Descubro que todo el rato ha llevado los calzoncillos puestos, debajo de la toalla.

La verdad es que me parece que, en vez de verle así vestido, ella preferiría que hubiera estado completamente desnudo debajo de esa toalla. Muda y absolutamente agraviada, lanza furiosas miradas a las enormes ballenas blancas que cubren sus calzoncillos. Es demasiado para ella. Tarda un minuto largo en recuperar un poco su compostura y volverse hacia el negro bajito; su voz tiembla incontrolada, tanta es su rabia.

—Williams… creo que… debía haber limpiado los cristales de la Casilla de las Enfermeras para cuando yo llegara esta mañana.

Williams sale escapando como un pequeño escarabajo blanco y negro.

—Y usted, Washington… y usted…

Washington vuelve a su cubo, casi al trote. Ella mira a su alrededor, a ver si encuentra a alguien más con quien meterse. Me descubre, pero a estas alturas otros pacientes han comenzado a salir del dormitorio y a preguntarse qué hace nuestro grupito allí en el pasillo. Ella cierra los ojos y se concentra. No puede permitir que le vean el rostro así, lívido e impregnado de furia. Recurre a toda su capacidad de autocontrol.

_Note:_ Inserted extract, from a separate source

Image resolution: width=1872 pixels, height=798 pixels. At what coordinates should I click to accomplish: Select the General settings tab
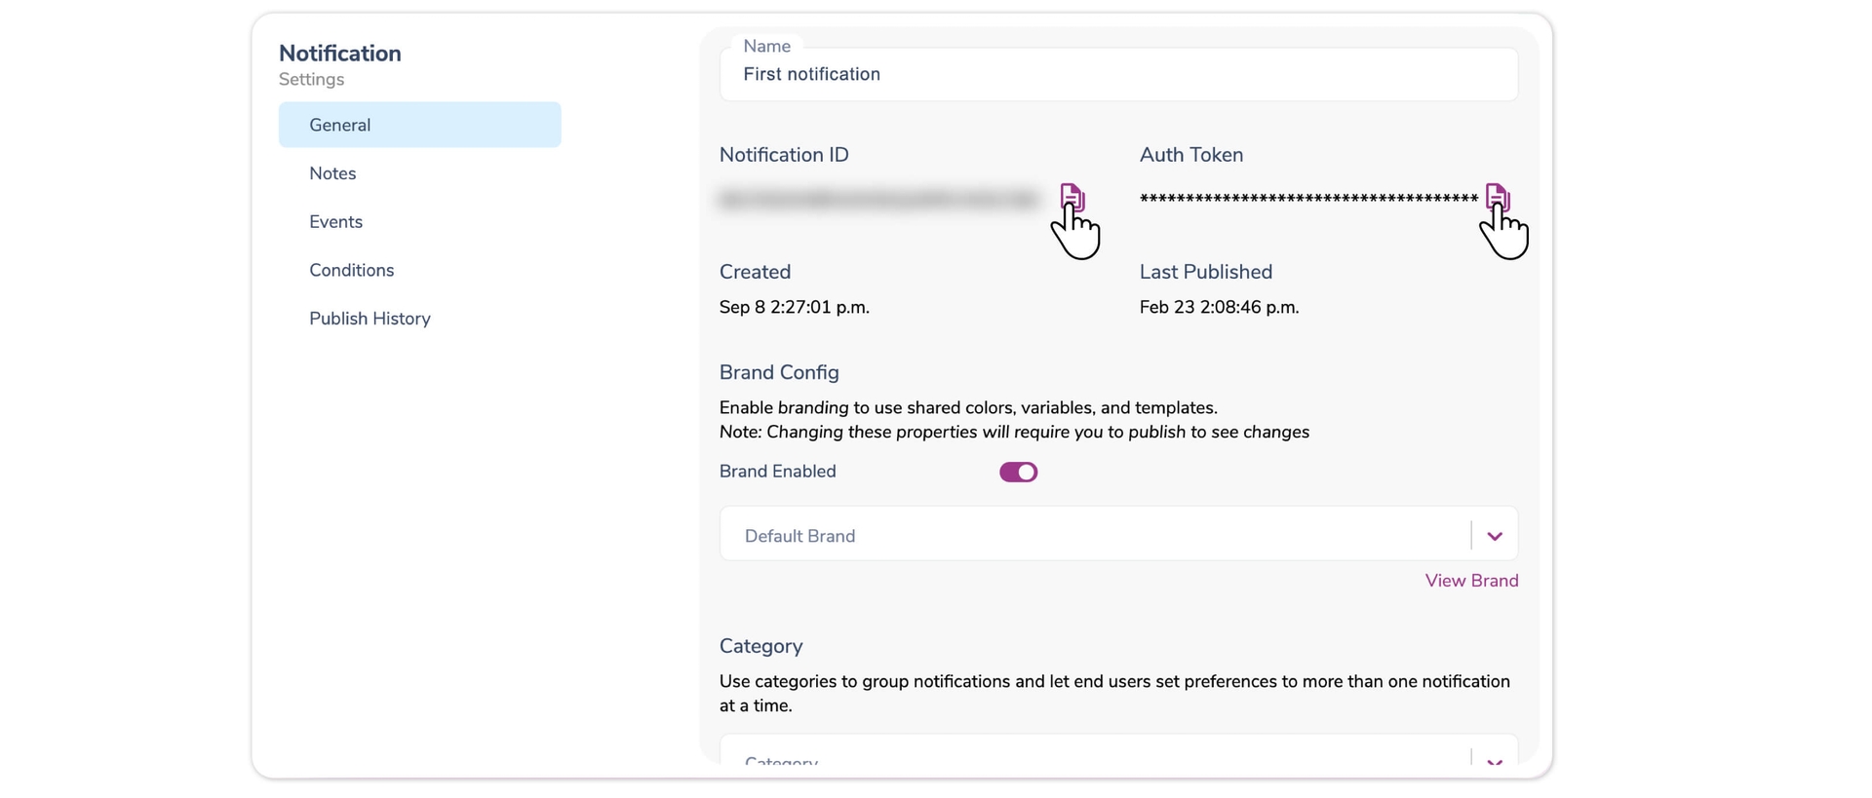click(419, 125)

Poco a poco, los labios se van recomponiendo bajo la naricilla blanca, se dilatan, como si el alambre encendido hubiera llegado a fundirse de tanto calor, refulgen un instante y luego se cierran con firmeza como si fueran piezas de hierro colado y comienzan a adquirir una apariencia fría y curiosamente mortecina. Los labios se entreabren y entre ellos asoma la lengua, como un trozo de blanca escoria. Sus ojos vuelven a abrirse y tienen el mismo y extraño aspecto mortecino y frío e inexpresivo de los labios, pero se lanza de cabeza a la rutina cotidiana como si nada hubiera ocurrido, con la esperanza de que los pacientes estén demasiado dormidos para darse cuenta de nada.

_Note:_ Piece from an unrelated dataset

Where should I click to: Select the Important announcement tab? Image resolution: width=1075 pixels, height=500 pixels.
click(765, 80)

—Buenos días, señor Sefelt, ¿van mejor sus dientes? Buenos días, señor Fredrickson, ¿usted y el señor Sefelt han pasado buena noche? Duermen uno al lado del otro, ¿verdad? Por cierto, me han comunicado que han llegado a una especie de acuerdo con sus medicamentos: ¿usted le cede su medicina a Bruce, verdad, señor Sefelt? Luego hablaremos de eso. Buenos días, Billy; vi a su madre cuando venía hacia aquí y me pidió que sobre todo le dijera que piensa constantemente en usted y que está segura de que no la defraudará. Buenos días, señor Harding… pero, mire, sus dedos, tienen las puntas enrojecidas y descarnadas. ¿No habrá estado mordiéndose las uñas otra vez?

Antes de que puedan responderle, aun suponiendo que hubiera algo a responder, se vuelve hacia McMurphy que sigue ahí de pie, en calzoncillos. Harding mira los calzoncillos y suelta un silbido.

—Y a usted, señor McMurphy —dice con una sonrisa dulce como la miel—, le sugeriría que, si ya ha terminado de exhibir su viril musculatura y sus llamativos calzoncillos, vaya al dormitorio y se ponga el uniforme.

Él se lleva la mano a la gorra y dirigiéndose a ella y a los pacientes que están contemplando las ballenas blancas de sus calzoncillos, mientras hacen burlones comentarios, saluda y se va al dormitorio sin decir palabra. Ella da media vuelta y sale en sentido contrario, con la rígida y roja sonrisa por delante; antes de que llegue a cerrar la puerta de su casilla de cristal, ya comienza a salir del dormitorio otra vez el canto de McMurphy.

—«Me llevó al salón, y me abanicó» —puedo oír resonar las palmadas sobre su vientre desnudo—, «y dijo al oído de su mamá, quiero a este tipo que sabe jugar».